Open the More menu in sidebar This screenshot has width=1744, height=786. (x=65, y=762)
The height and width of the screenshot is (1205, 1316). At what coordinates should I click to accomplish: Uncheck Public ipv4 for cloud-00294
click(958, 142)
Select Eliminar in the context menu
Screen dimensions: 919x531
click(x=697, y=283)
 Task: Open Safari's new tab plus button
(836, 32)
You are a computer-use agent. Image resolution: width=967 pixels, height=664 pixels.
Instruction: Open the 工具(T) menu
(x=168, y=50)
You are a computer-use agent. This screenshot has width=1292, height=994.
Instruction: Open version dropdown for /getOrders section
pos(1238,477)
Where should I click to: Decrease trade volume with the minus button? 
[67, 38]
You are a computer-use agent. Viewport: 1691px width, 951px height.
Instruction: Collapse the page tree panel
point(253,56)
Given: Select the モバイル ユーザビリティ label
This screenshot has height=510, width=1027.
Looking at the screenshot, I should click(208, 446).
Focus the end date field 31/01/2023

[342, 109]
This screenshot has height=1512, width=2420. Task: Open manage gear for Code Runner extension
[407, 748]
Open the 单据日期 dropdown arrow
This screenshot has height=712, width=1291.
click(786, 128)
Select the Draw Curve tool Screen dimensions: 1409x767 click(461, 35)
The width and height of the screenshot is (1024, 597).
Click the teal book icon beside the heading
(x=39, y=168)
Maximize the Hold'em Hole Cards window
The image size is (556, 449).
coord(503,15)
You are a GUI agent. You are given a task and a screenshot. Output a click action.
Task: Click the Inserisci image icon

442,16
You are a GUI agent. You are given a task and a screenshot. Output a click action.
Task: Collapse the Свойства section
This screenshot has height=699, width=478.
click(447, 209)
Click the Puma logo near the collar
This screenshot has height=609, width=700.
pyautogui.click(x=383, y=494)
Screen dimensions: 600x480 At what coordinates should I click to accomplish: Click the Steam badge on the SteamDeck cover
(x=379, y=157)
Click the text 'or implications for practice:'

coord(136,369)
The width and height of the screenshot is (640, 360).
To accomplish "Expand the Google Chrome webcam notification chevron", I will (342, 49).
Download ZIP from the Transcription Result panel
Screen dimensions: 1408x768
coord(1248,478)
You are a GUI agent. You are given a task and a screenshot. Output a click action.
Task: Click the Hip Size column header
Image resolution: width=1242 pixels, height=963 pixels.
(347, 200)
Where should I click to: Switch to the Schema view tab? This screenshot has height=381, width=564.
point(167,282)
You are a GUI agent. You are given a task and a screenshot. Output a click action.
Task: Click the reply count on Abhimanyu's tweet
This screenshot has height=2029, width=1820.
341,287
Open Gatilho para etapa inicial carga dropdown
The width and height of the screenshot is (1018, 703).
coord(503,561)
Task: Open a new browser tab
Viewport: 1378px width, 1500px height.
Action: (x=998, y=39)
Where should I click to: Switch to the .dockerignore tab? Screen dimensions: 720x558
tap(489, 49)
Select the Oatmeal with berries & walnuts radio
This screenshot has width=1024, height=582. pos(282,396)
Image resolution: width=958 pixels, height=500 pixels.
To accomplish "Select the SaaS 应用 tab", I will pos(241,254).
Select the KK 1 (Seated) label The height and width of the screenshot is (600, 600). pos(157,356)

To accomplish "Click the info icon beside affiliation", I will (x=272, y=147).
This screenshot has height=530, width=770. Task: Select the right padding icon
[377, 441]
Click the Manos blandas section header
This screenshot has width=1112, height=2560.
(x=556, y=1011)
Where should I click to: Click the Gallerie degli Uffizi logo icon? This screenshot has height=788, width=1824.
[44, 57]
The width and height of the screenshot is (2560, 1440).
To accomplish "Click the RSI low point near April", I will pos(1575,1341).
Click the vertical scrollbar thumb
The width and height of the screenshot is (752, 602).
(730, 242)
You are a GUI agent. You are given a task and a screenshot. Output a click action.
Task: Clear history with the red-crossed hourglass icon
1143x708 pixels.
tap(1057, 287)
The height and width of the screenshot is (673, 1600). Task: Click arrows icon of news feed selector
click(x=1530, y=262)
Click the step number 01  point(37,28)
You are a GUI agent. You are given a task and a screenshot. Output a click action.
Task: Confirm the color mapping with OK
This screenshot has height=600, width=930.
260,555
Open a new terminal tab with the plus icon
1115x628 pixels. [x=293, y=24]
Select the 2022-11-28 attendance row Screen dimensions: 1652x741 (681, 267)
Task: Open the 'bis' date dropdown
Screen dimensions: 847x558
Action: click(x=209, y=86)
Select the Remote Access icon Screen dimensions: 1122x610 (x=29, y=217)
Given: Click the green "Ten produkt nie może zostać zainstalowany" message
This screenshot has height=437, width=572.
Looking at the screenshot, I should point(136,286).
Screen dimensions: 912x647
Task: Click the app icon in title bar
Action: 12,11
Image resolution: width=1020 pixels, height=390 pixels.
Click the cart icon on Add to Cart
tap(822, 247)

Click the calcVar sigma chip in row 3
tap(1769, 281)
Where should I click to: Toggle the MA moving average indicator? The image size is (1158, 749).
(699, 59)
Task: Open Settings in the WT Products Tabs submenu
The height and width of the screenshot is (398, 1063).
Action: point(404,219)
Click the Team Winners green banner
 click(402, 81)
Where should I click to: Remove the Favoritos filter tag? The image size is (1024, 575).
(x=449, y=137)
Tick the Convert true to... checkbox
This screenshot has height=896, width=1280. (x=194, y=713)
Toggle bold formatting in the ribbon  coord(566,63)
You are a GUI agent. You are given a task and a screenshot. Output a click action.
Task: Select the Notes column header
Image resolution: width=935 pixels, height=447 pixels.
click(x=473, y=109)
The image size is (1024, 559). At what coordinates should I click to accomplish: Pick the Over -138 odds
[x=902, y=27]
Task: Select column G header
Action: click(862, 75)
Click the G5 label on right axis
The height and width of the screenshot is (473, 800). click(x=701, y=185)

---*---

> _What is expected_: Retype exactly the lines above, from the one with "Click the Puma logo near the collar" through the one with "The width and height of the screenshot is (640, 360).", inclusive.

> _Output below_:
Click the Puma logo near the collar
This screenshot has height=609, width=700.
pyautogui.click(x=383, y=494)
Screen dimensions: 600x480 At what coordinates should I click to accomplish: Click the Steam badge on the SteamDeck cover
(x=379, y=157)
Click the text 'or implications for practice:'

coord(136,369)
The width and height of the screenshot is (640, 360).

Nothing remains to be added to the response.